LE TRADUCTEUR

Jacques Gélat, José Corti, 2006



Un traducteur reconnu, réputé pour le sérieux de son travail, constate un jour, en relisant le manuscrit de sa dernière traduction, qu’il a commis une erreur : il a remplacé un point virgule par une virgule. L’interversion n’est pas bien grave et il éprouve même un plaisir inattendu, lui pourtant si méticuleux, à ne pas la corriger. Personne d’ailleurs ne remarque la substitution, pas même l’auteur de la version originale qui le félicite pour la qualité de son travail. Cette minuscule coquille marque, pour le héros du récit de Jacques Gélat, le début d’une inexorable dégringolade qui s’achèvera aux portes de la folie.
Grisé par cette première falsification, il s’enhardit au fil de ses nouvelles traductions, il change des mots, modifie le sens de certaines phrases, puis en invente carrément de toute pièce. Les lecteurs n’y voient que du feu. Lui-même ne mesure pas tout de suite l’intensité de la mutation qui se joue en lui, et pourtant, cette virgule volée le transforme à jamais : le traducteur s’est mué en créateur. Il entreprend bientôt d’écrire ses propres livres.
L’ouvrage de Jacques Gélat propose une touchante et très pertinente étude de ce que l’on a parfois coutume d’appeler les affres de la création. Il nous rap pelle que l’acte d’écrire, loin d’être un acte libérateur, s’apparente bien plus souvent à une aliénation, à une lutte schizophrénique de soi contre soi. En devenant créateur, le héros du livre se dédouble, se détriple même : « du dédoublement de la personnalité, je passais ainsi à son détriplement, mot inconnu des dictionnaires, même psychiatriques ». Sa vie se transforme bientôt en une quête désespérée du Beau, de l’Absolu, d’un autre lui-même, d’un Être parfait, d’un Soi-créateur vivant en osmose parfaite avec sa création.
Pourquoi écrivons-nous ? Pourquoi nous acharnons nous à échafauder des édifices imparfaits, à écrire des romans, à conter des histoires, à jouer avec les mots ? Pour la gloire, la reconnaissance ? Le héros du livre constate très vite que cette gloire n’apporte aucun apaisement. Ni les honneurs, ni les prix, ni les dîners mondains ne parviennent à éteindre le feu qui le dévore.
Car la vraie question n’est finalement pas de savoir pourquoi nous écrivons, mais pourquoi nous ne pouvons pas ne pas écrire.
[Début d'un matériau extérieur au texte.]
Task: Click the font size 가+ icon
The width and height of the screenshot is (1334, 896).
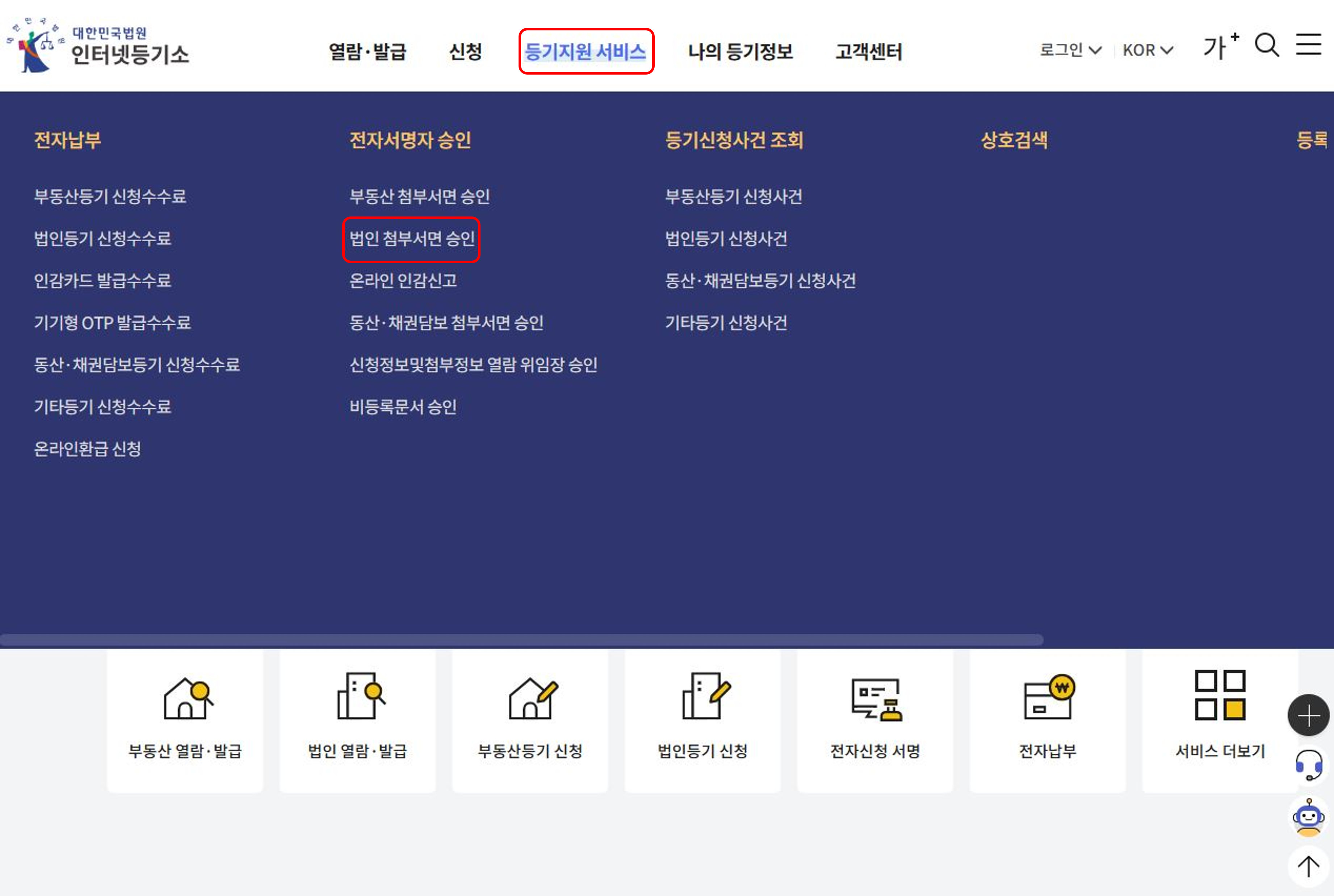Action: (x=1220, y=46)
D’où vient cette force qui nous oblige à nous asseoir devant notre ordinateur et à aligner des mots alors que nous sommes profondément convaincus qu’il n’y a pas de tâche plus absurde ? Quelle est cette puissance néfaste qui nous maintient assis, face à notre écran, alors qu’il fait beau dehors, que les arbres bourgeonnent et que la vie est si courte ? Voilà la vraie question. L’écriture n’a rien de magique : c’est un besoin tyrannique qui nous tire par les cheveux, en dehors de nous-même, au-delà de nous-même, contre nous-même. C’est l’incroyable violence de cette pulsion qui détruit petit à petit le héros du livre.
Pourquoi écrivons-nous ? Tout simplement parce que nous ne pouvons pas faire autrement. Jacques Gélat déboulonne sans aucun complexe le mythe de l’écrivain et toutes les fariboles romantiques sur la grandeur de l’acte créateur. Ce qui est grand, ce qui est digne de respect, ce n’est pas d’écrire, mais de résister à l’écriture. C’est ce que réalise finalement le héros du livre, dans un bar d’Amsterdam, un soir de tempête. Mais il est déjà trop tard pour lui : arrivé aux portes de la folie il découvre à son grand désespoir que si l’on peut parvenir à vaincre l’acte d’écrire, on ne peut jamais vaincre le démon de l’écriture. C’est un cancer qui nous ronge jusqu’à la mort.